With Singularity 2.3 and older, -H ${HOME}:/mnt may be needed. If you only have network filesystem available for cache space, using a loop mounted file system image may give you better performance.

The above command will immediately return, leaving a xrootd process running in background. Using ps -ef you can see the xrootd process (with ppid=1) but not the Singularity process. This is expected. To stop the xcache, type pkill xrootd.

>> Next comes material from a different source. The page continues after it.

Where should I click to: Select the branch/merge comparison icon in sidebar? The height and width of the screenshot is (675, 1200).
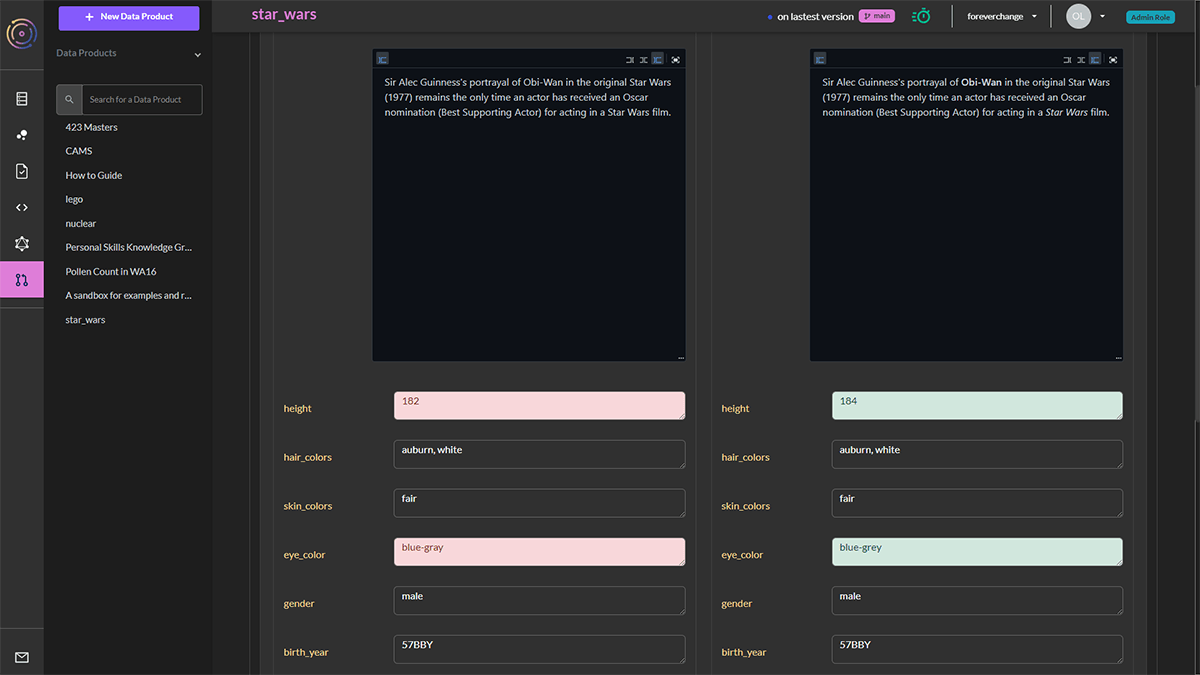22,279
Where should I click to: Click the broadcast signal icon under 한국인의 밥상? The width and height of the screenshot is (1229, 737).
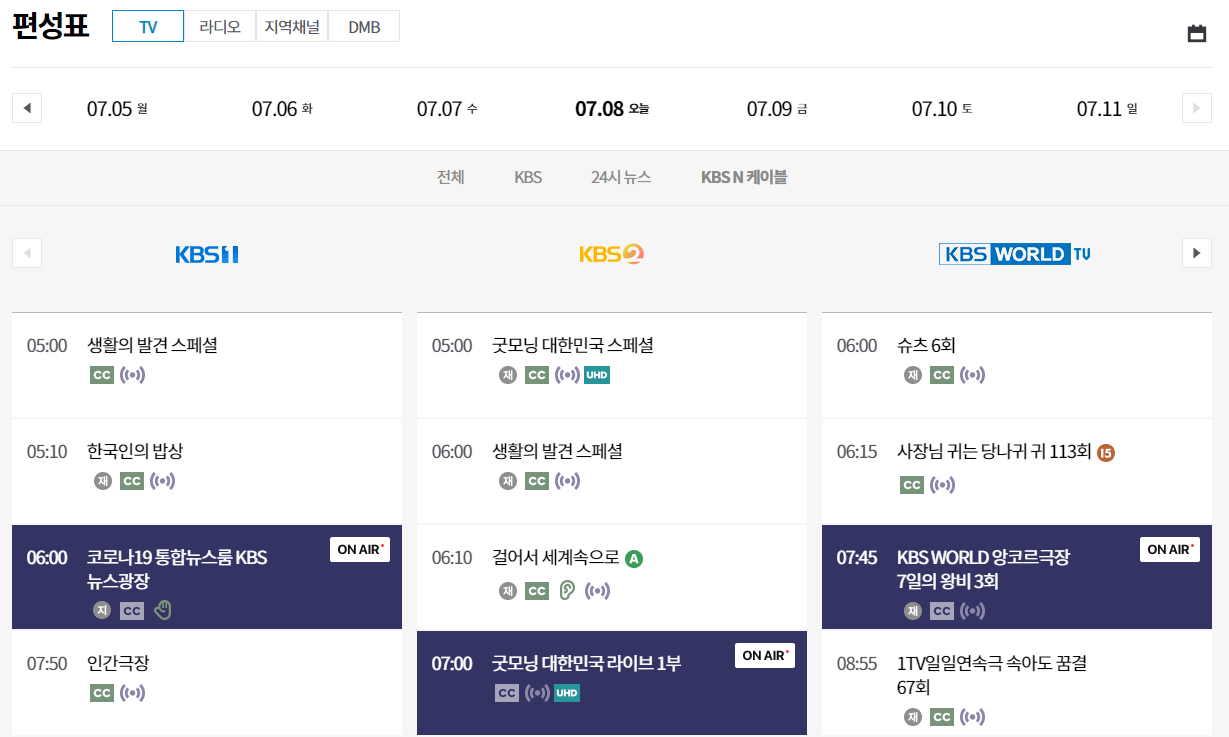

In some cases (and most ATLAS use cases), the container needs a continuously updated X509 user proxy certificate (in order to fetch from data source). The container will search the default location /tmp/x509up_u$(id -u) for x509 proxy.

Bind mount options

The container can utilize the following bind mounts:

  • /var/run/x509up: In case the data source requires GSI security, and the x509 user proxy certificate to be used by the container isn't in the standard location (above), you can bind mount it to /var/run/x509up.
  • /etc/grid-security/{certificates, vomsdir}: can be overwritten by bind mounts.
  • /etc/xrootd/xcache.cfg: If you want use your own xrootd/xcache configuration file, you can bind mount it to /etc/xrootd/xcache.cfg. Otherwise the container will automatically generated (and use/save) a configuration file to /tmp/xcache.cfg. The container will give a best guess about how much memory should be used by the cache, and the low and high water marks for disk space cleaning. The automatically generated configuration file is a good starting point.

Start a cluster of Xcache

Just like regular xrootd, You can build a Xcache cluster. To start a cluster, you need to define a unix environment variable XCACHE_RDR to the full DNS name of the redirector host (hostname -f). Do this on all machines: redirector and data servers. Then run the Singularity command (above) on all of them. This will start both xrootd and cmsd processes on all machines. To stop, type pkill xrootd and pkill cmsd.

Note: on redirector host, bind mount to /data is still needed. Only log files will appear there so the space usage will be small. There is no need to provide x509 user proxy certificate on the redirector host.